This tool provides general health information for educational purposes. It is not medical advice. Consult your healthcare provider for personalized guidance.
The craving timer works on one scientific fact: nicotine cravings peak in 1-3 minutes and pass within 5-10 minutes. You never have to white-knuckle it — you just have to outlast it. Start the timer, follow the breathing guide, and the craving will pass.
Distraction Strategies
How to Use the Craving Timer
Nicotine cravings feel urgent and permanent, but they are not. Every craving timer run is a reminder of one fact backed by clinical research: cravings are time-limited physiological events, typically peaking within 1-3 minutes and completely passing within 5-10 minutes. You do not need willpower — you just need to outlast the clock.
Step 1: Choose Your Duration
Select 3, 5, or 10 minutes. For most people, 5 minutes is ideal — long enough to outlast even strong cravings, short enough to feel manageable when you are in the middle of one. If you are in early withdrawal (days 1-3) and cravings feel severe, try 10 minutes.
Step 2: Follow the Breathing Exercise
The breathing guide cycles through the 4-7-8 technique: inhale for 4 seconds, hold for 7 seconds, exhale for 8 seconds. This breathing pattern activates the parasympathetic nervous system, directly counteracting the stress response that drives craving intensity. The expanding and contracting circle gives you a visual anchor to follow.
Step 3: Use Distraction Strategies
Below the timer are six proven distraction techniques. Physical movement (walking, push-ups) is particularly effective because it releases dopamine naturally — the same reward pathway that nicotine hijacks. Water helps reduce oral cravings. Calling a friend adds accountability and emotional support.
Step 4: Track Your Wins
Every time you complete the timer without smoking, your "cravings beaten today" count increases. In early withdrawal, you might use the timer 15-20 times per day. Each completion is a real victory. By week 2, you will use it less frequently as cravings become shorter and less intense.
FAQ
Is the craving timer free?
Yes, completely free. No signup, no account. Open the tool and start the timer immediately. No installation needed.
Is my data private?
Yes. The tool runs entirely in your browser. Nothing is sent to any server. Your craving count is stored only in your browser session and clears when you close the tab.

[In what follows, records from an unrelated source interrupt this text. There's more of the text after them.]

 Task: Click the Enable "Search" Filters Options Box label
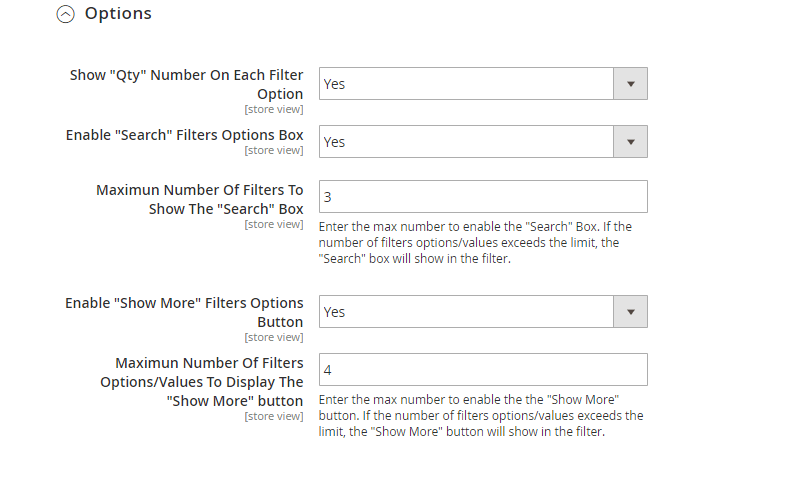tap(185, 135)
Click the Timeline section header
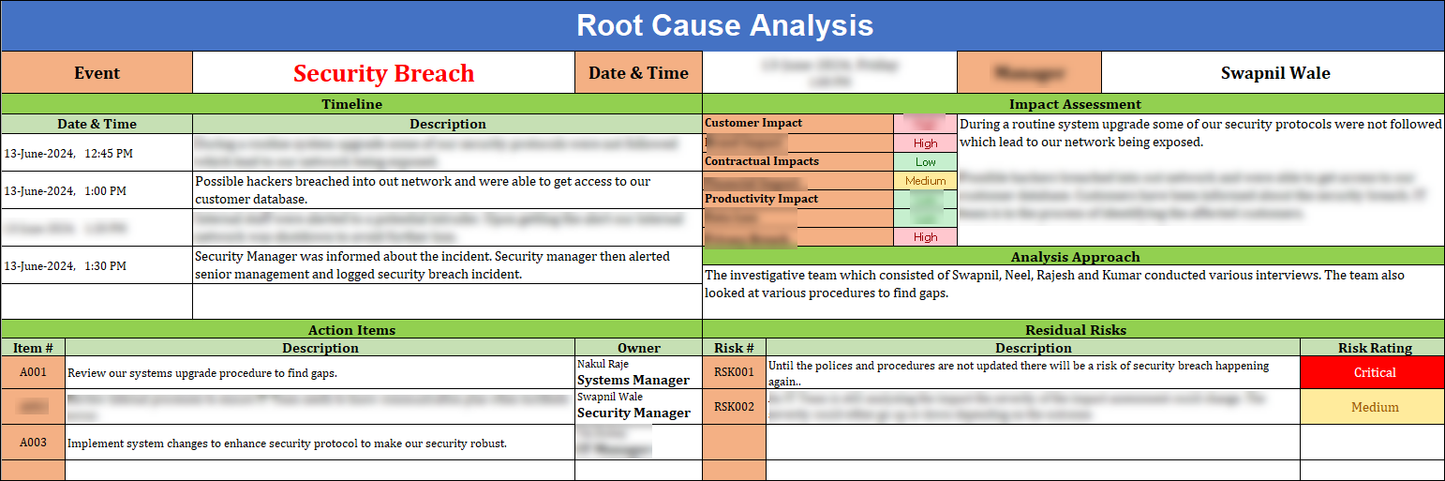Image resolution: width=1445 pixels, height=481 pixels. tap(351, 104)
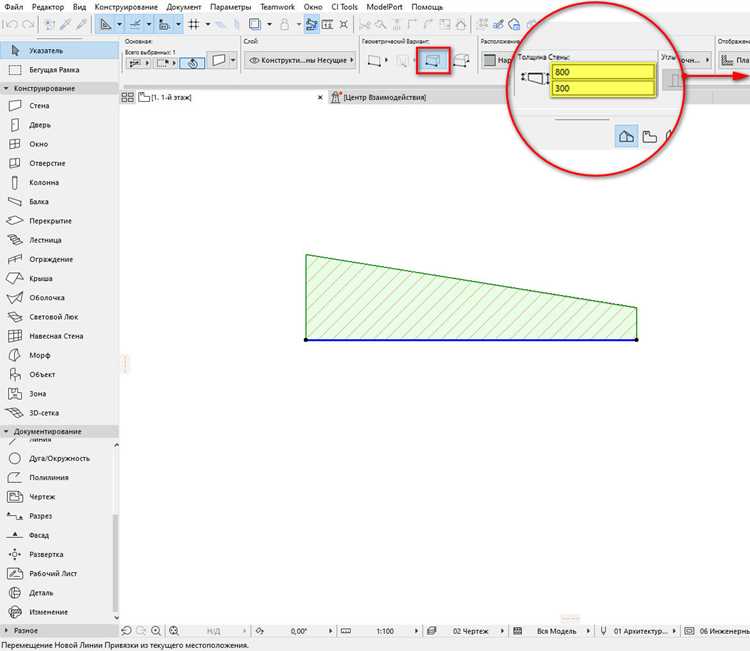Toggle the highlighted trapezoid wall geometry variant

point(433,60)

How long does a nicotine craving last?
Most nicotine cravings peak within 1-3 minutes and completely pass within 5-10 minutes. This is the core principle behind the craving timer — if you can distract yourself for 5 minutes, the craving will pass on its own without a cigarette.

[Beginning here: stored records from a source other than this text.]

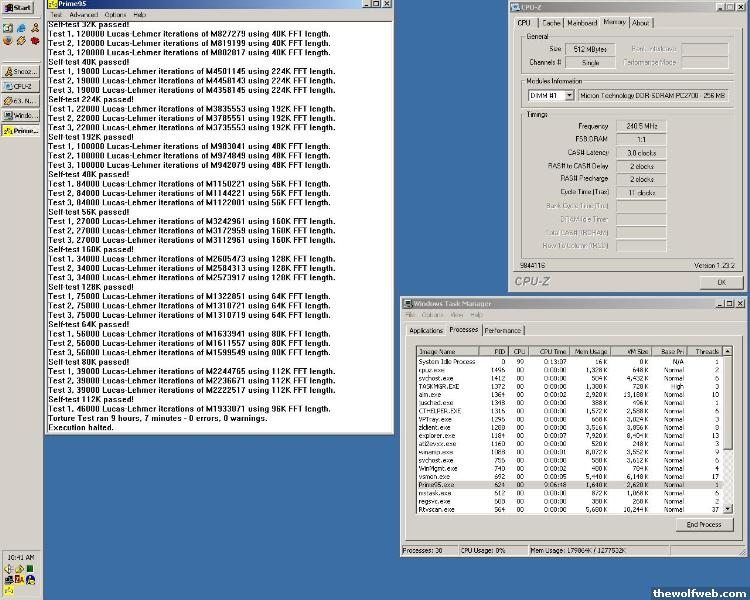The image size is (750, 600).
Task: Click the End Process button
Action: pyautogui.click(x=703, y=524)
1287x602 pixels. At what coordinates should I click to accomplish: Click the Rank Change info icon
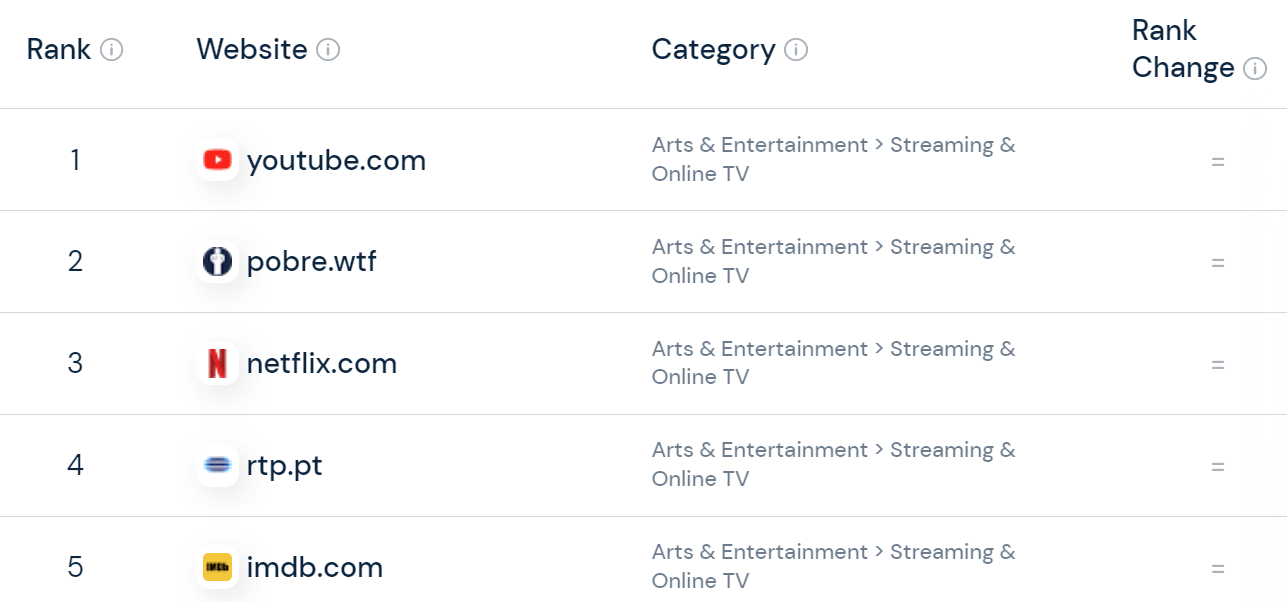tap(1254, 68)
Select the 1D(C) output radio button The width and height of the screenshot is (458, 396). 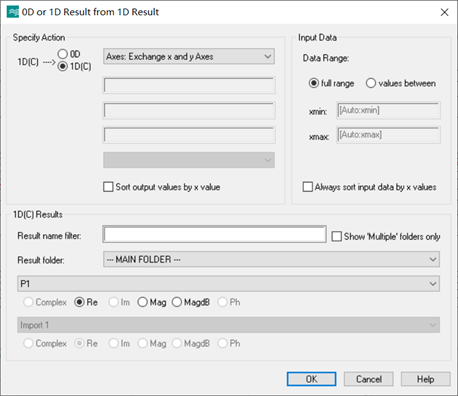pos(63,66)
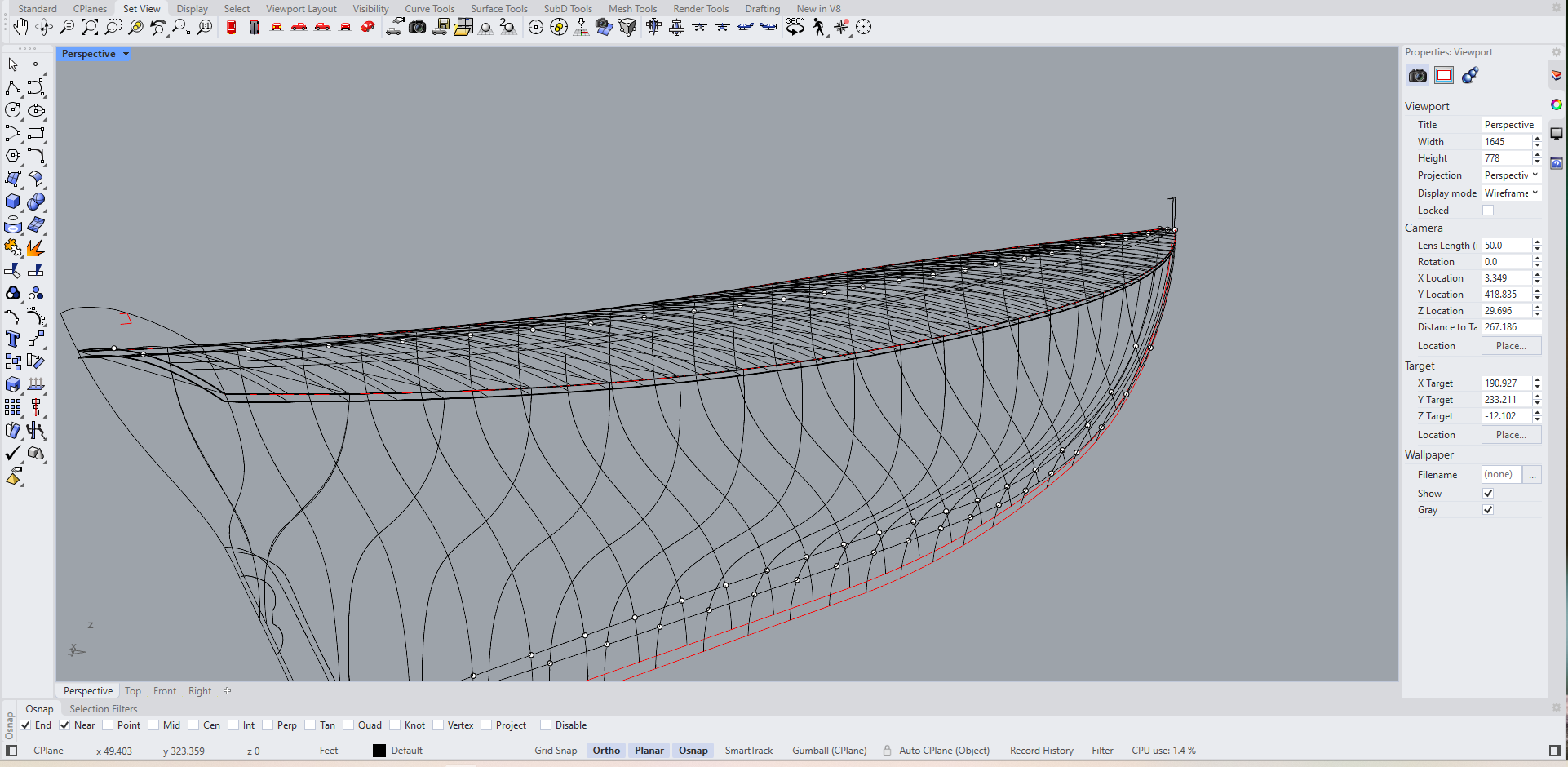This screenshot has height=767, width=1568.
Task: Expand the Projection dropdown
Action: point(1511,175)
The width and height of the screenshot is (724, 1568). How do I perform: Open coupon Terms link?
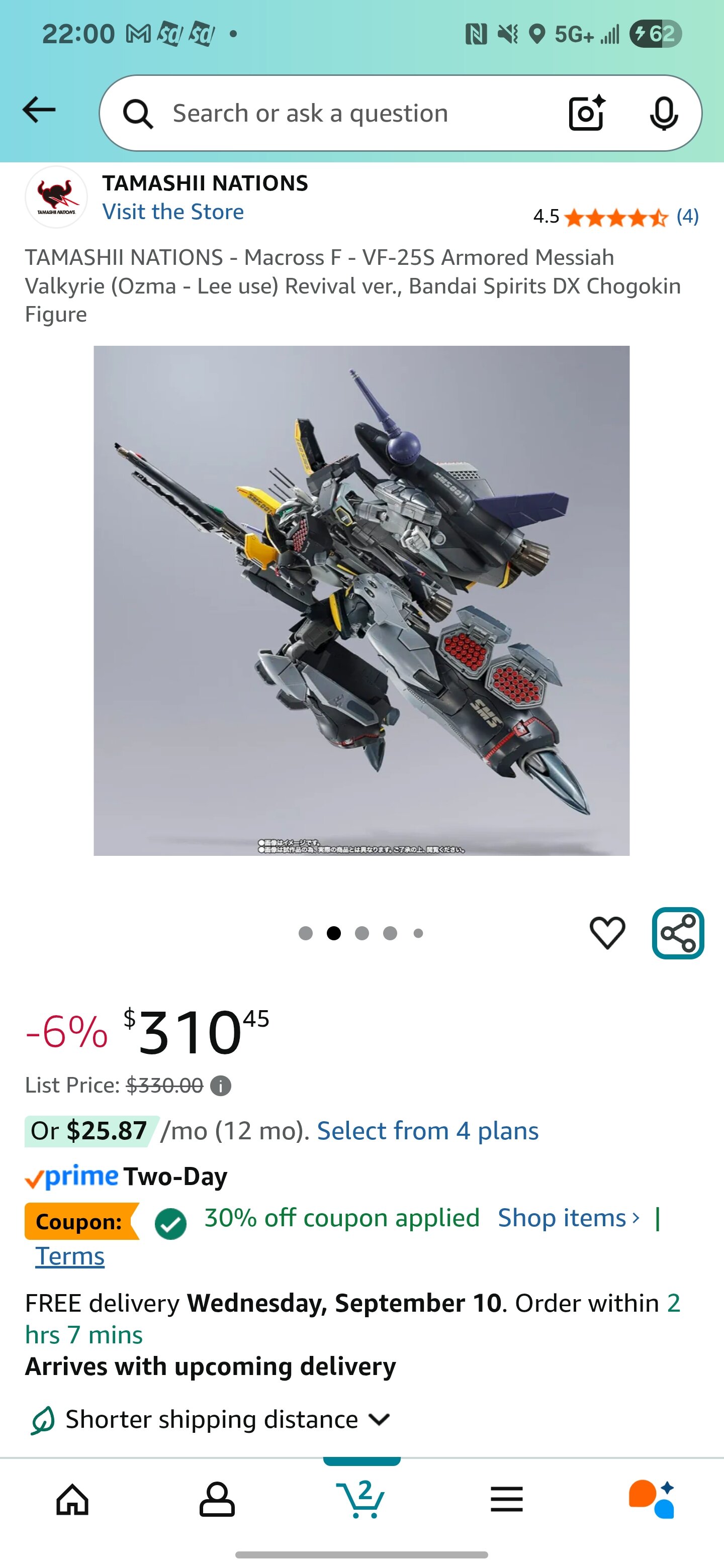click(x=70, y=1256)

What is the 4-7-8 breathing technique used in the timer?
The 4-7-8 breathing pattern (inhale 4 seconds, hold 7 seconds, exhale 8 seconds) activates the parasympathetic nervous system, reducing the stress response that drives cravings. It was popularized by Dr. Andrew Weil as a rapid anxiety-reduction technique.

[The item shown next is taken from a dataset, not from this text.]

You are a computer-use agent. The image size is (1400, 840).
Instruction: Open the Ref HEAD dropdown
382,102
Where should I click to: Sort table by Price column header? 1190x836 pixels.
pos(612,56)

How many times a day should I use the craving timer?
Use it every time you feel a craving. Former smokers in early withdrawal may need it 10-20 times per day. Each craving you overcome without smoking makes the next one slightly weaker. The session counter tracks how many you have beaten today.
Does the craving timer work for other addictions?
The timer and breathing technique work for any urge-based craving — alcohol, food, gambling, or other substances. The principle is the same: cravings are time-limited physiological events that pass if you wait them out.